In the case at bar, the inventors are not claiming the scientific fact of the discovery of paternal DNA in the blood of a pregnant woman; they are claiming the discovery and development of a new diagnostic method of using this information. As the panel recognized, this is a “breakthrough,” for this information can now be learned not only earlier in the gestation period than was previously available, but without the risks of the previously required invasive procedures of penetrating the amniotic sac.

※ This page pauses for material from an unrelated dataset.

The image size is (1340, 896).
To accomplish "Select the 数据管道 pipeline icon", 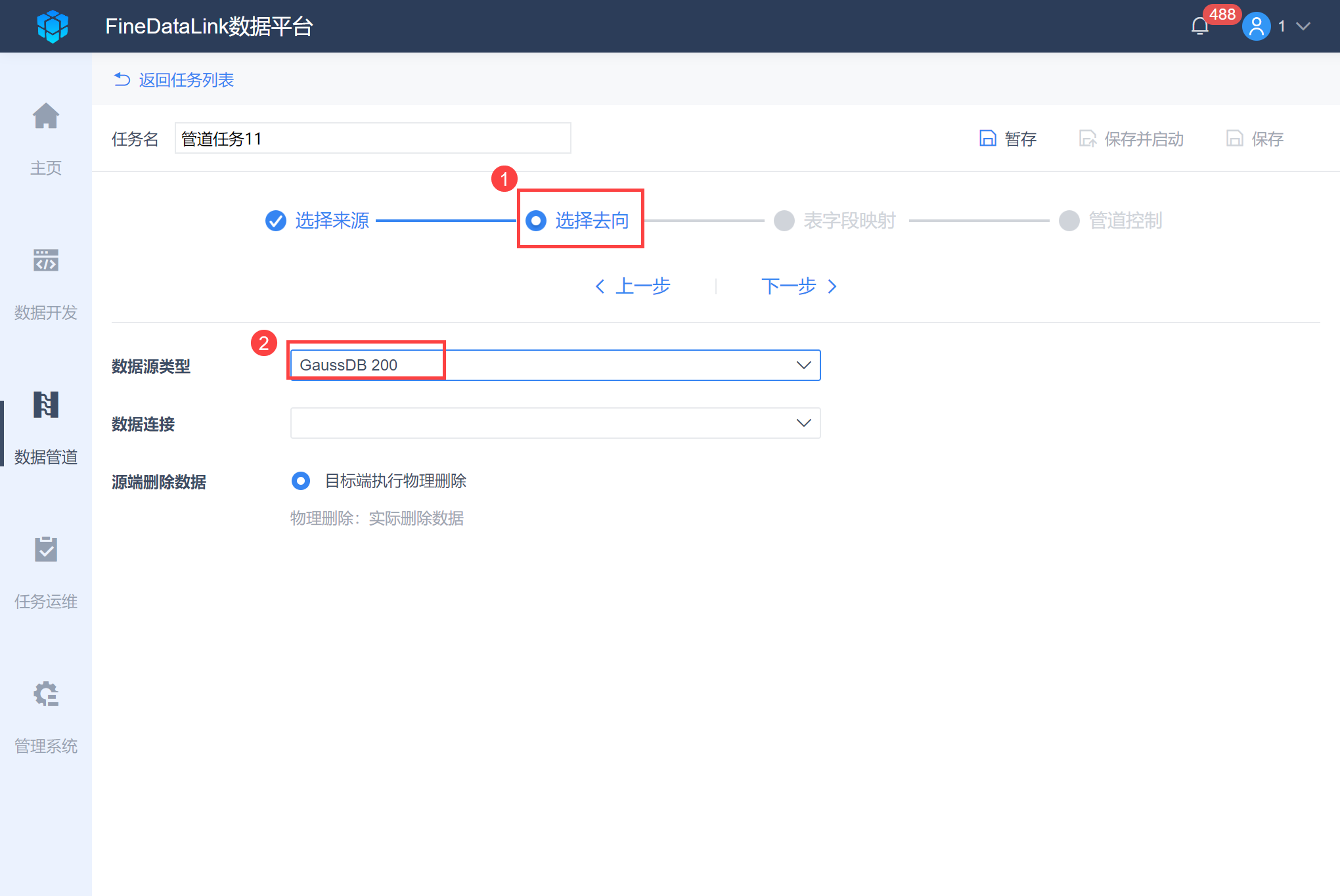I will (x=46, y=405).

Precedent does not require that all discoveries of natural phenomena or their application in new ways or for new uses are ineligible for patenting; the Court has cautioned against such generalizations. Such caution takes hold for the case at bar. The new diagnostic method here is novel and unforeseen, and is of profound public benefit — “a significant contribution to the medical field,” Panel Maj. Op. at 16- — a “breakthrough,” Panel Cone. Op. at 5. The panel’s decision to withhold access to patenting, now endorsed by the en banc court’s refusal to rehear the case, is devoid of support.
Nor does patenting of this new diagnostic method preempt further study of this science, nor the development of additional applications. Patenting does, however, facilitate the public benefit of provision of this method through medical diagnostic commerce, rather than remaining a laboratory curiosity.

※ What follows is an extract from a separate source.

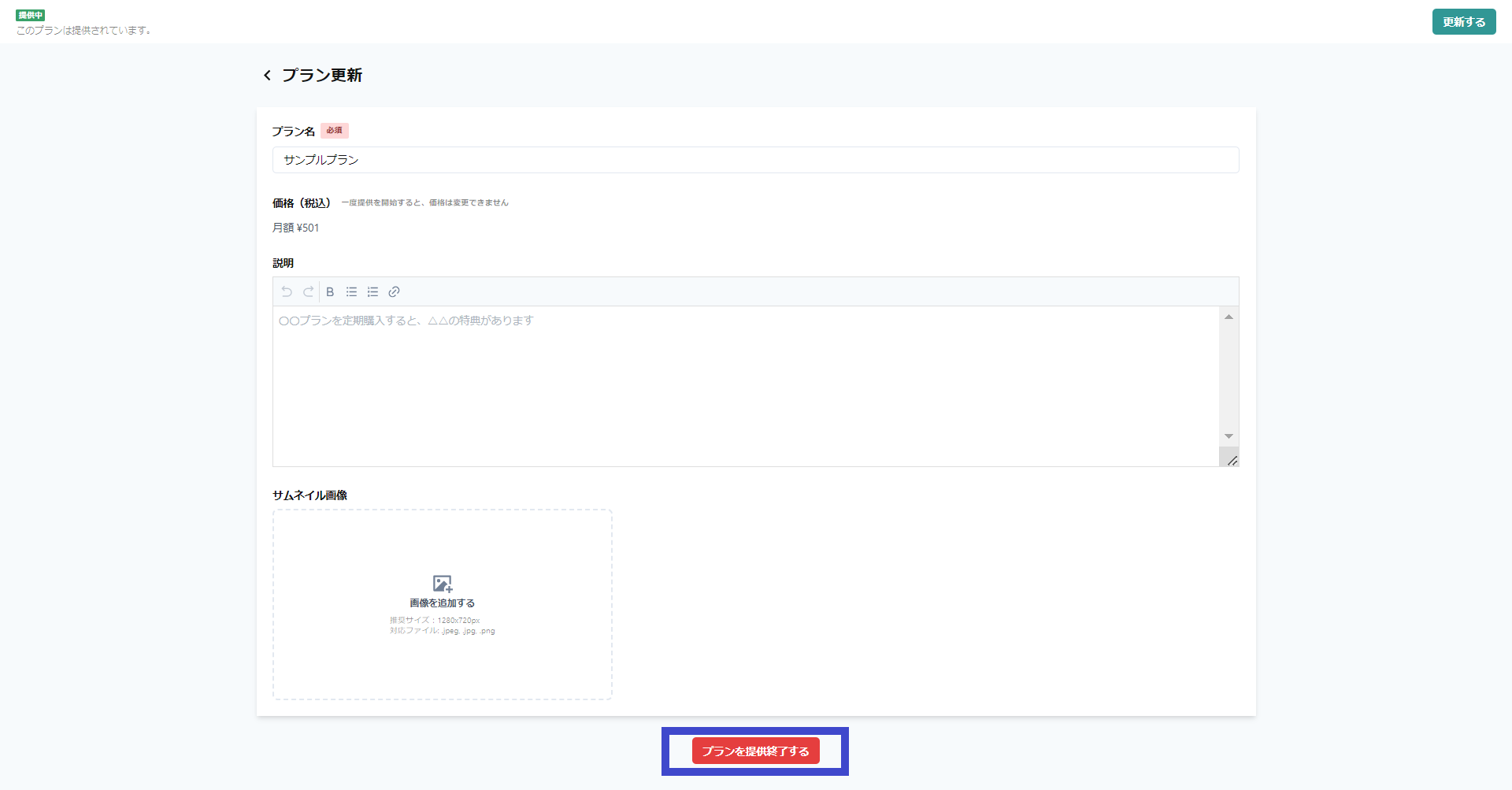Screen dimensions: 1512x790
Task: Click the redo icon in the description toolbar
Action: click(x=308, y=291)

This subject matter is not ineligible under Section 101, but warrants standard legal analysis for compliance with the requirements of patentability, that is, novelty, unobviousness, specificity of written description, enablement, etc., and whether the claims are appropriately limited, as discussed many years ago in O’Reilly v. Morse, 56 U.S. 62, 112 (1853) (“We perceive no well-founded objection to the description which is given of the whole invention and its separate parts, nor to his right to a patent for the first seven inventions set forth in the specification of his claims.”).
I respectfully dissent from my colleagues’ conclusion that Supreme Court precedent on Section 101 excludes this invention from eligibility for patenting. The subject matter should be reviewed for compliance with Sections 102, 103, and 112, and any other relevant provisions of the patent law.